Data items:
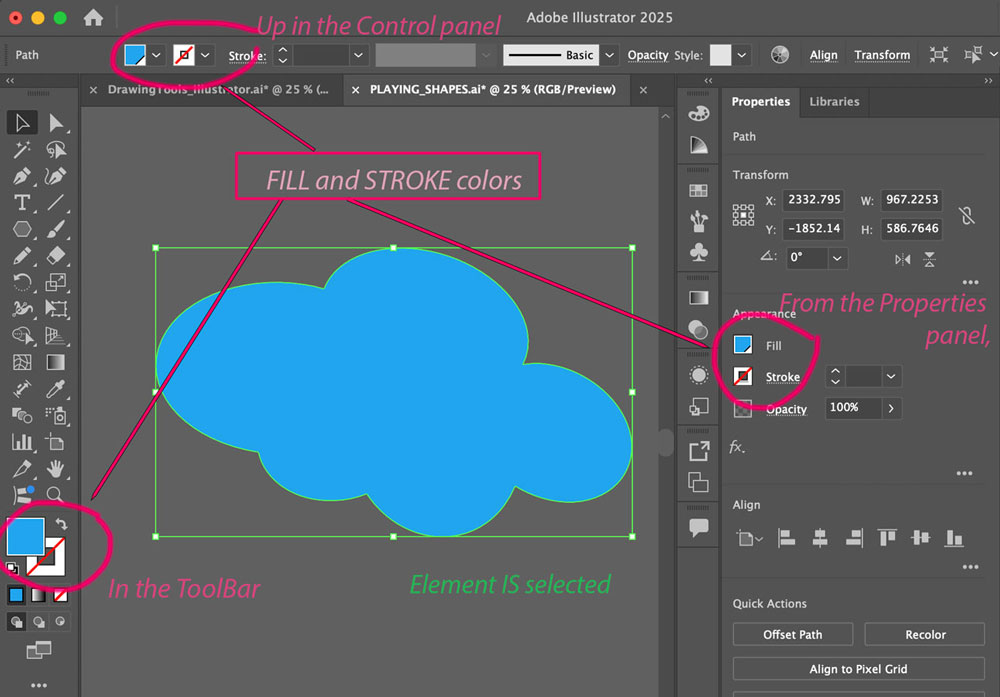This screenshot has height=697, width=1000.
Task: Click the Recolor button
Action: tap(925, 634)
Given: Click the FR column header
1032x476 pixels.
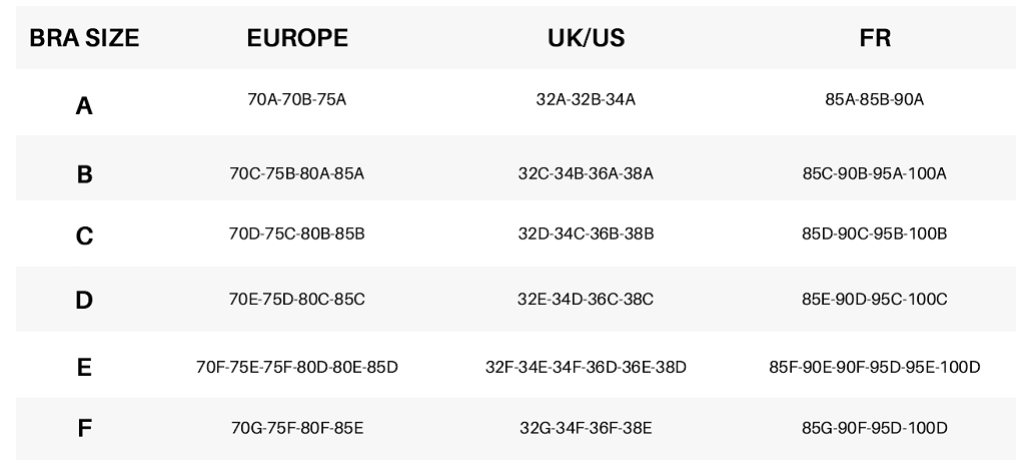Looking at the screenshot, I should [875, 39].
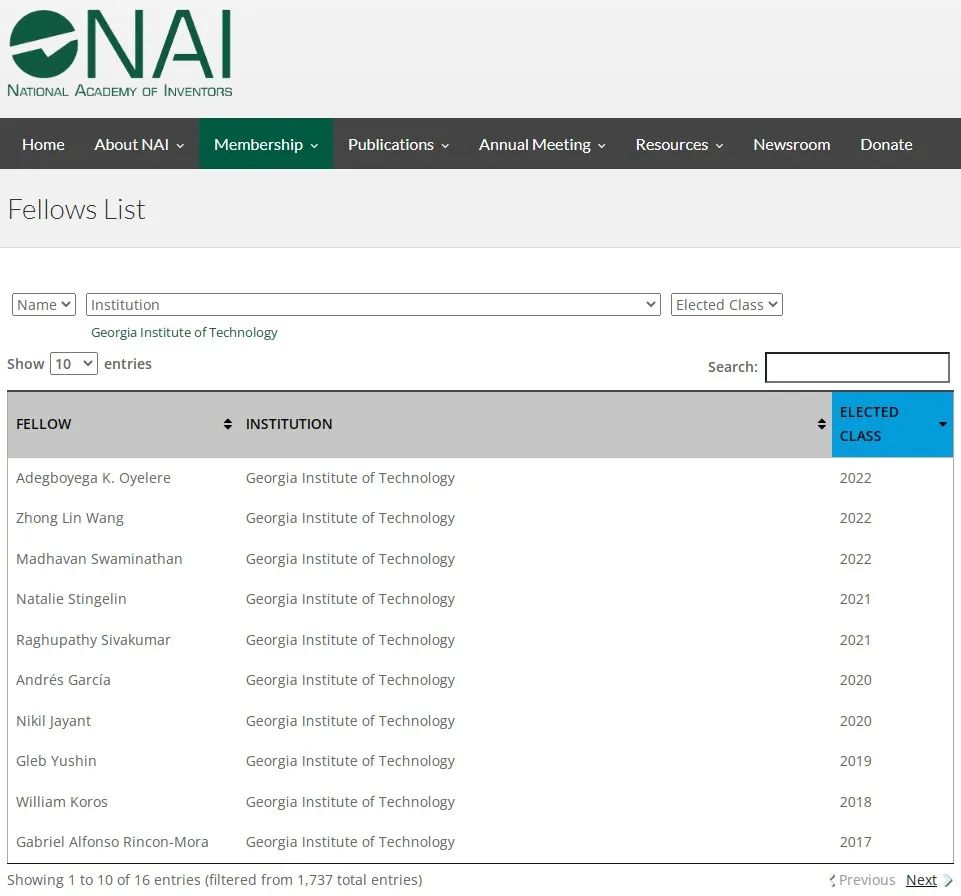Expand the About NAI menu

pyautogui.click(x=139, y=144)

## WHAT YOU ARE ASKED TO DO
Quote every line of the records above word for word, omitting the pictures.

## SOLVED EXERCISE
This screenshot has height=697, width=1000.
Task: Click the Recolor button
Action: tap(925, 634)
Given: Click the FR column header
1032x476 pixels.
Looking at the screenshot, I should [875, 39].
Expand the About NAI menu

pyautogui.click(x=139, y=144)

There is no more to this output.